Underworld's Daughter is the sequel to Persephone's Orchard, which if you read my review you know I loved. And I loved this one as well, but in a different way. As the author herself says in the afterword of the novel, while Persephone's Orchard (it will henceforth be referenced as P.O.) can be considered a retelling, Underworld's Daughter veers pretty directly into the Greek mythology fan fiction realm. Which I was totally okay with because I thought Molly Ringle handled it masterfully. Because she so vividly fleshed out the world of the Greek immortals in the first novel, Ringle went into this one with more freedom to expand on her world and characters in a way that allowed her to break free of the myths and instead use them for her own purposes. This may bother some die-hard Greek mythology fans, but I for one welcome ingenuity into the genre. If I wanted to read about completely accurate Greek myths I'd pick up Edith Hamilton's Mythology, not a paranormal romance novel.

The one change that did take some getting used to was the shifted focus of the narrative. Whereas P.O. focused almost solely on Sophie and Adrian and their past-selves Hades and Persephone, in Underworld's Daughter they took a backseat to Dionysus and Hekate, something that I wasn't so happy about when I realized they were going to be the predominant focus. What enchanted me most about P.O. was that I was watching two lives unfold at the same time and was totally invested in both with equal fervor and desire to see them snog each other senseless. Sophie and Adrian's story and relationship was just as capturing as Hades and Persephone's was.

However, this was not the case with Tabitha/Zoe and Dionysus/Hekate. I was thoroughly intrigued with Hekate and Dionysus and I did very much enjoy their story and the bit of debauchery our boy Dio brought to the table. But, Tabitha and Zoe's "sort of but not really romance" wasn't something I was particularly worried over. Mostly because of Tabitha being a bit of a jerk in the situation and I think Zoe deserved better than her. If Tab cleaned up her act and figured out what--and who--she wants instead of straddling the fence, I could totally get behind their relationship.

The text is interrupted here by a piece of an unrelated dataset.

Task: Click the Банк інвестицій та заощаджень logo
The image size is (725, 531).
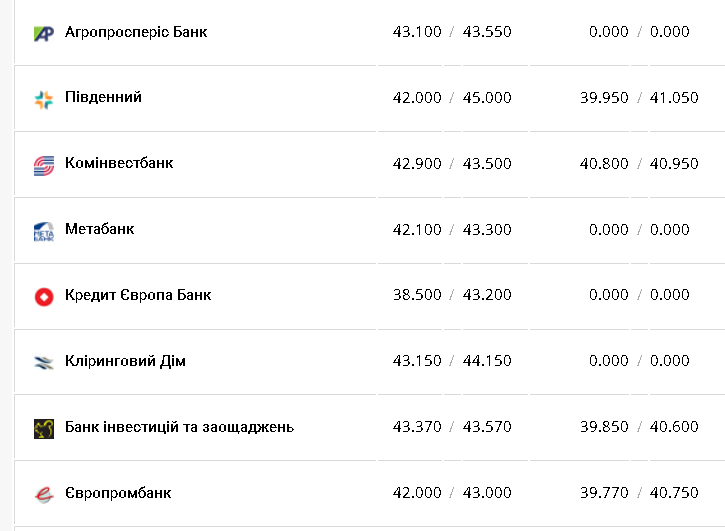Action: pyautogui.click(x=43, y=428)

I did miss the focus on Sophie and Adrian, but I also truly commend the author for her ability to create a story that benefits from several different perspectives and expanding the world through the eyes of more people than just our protagonists. Creating such distinct voices is an amazing feat, especially when the same person is technically speaking from two different lifetimes (for example, I can always tell the difference between Hades and Adrian speaking.) While I do hope that the focus does go back to Sophie and Adrian next book, now that their Hades and Persephone story has fully been revealed, I do enjoy the looks into other character's heads. Actually, I'd love to know what's going on in Niko's mind. (Niko is the modern day incarnation of Hermes and one of my favorite characters, the sly devil.)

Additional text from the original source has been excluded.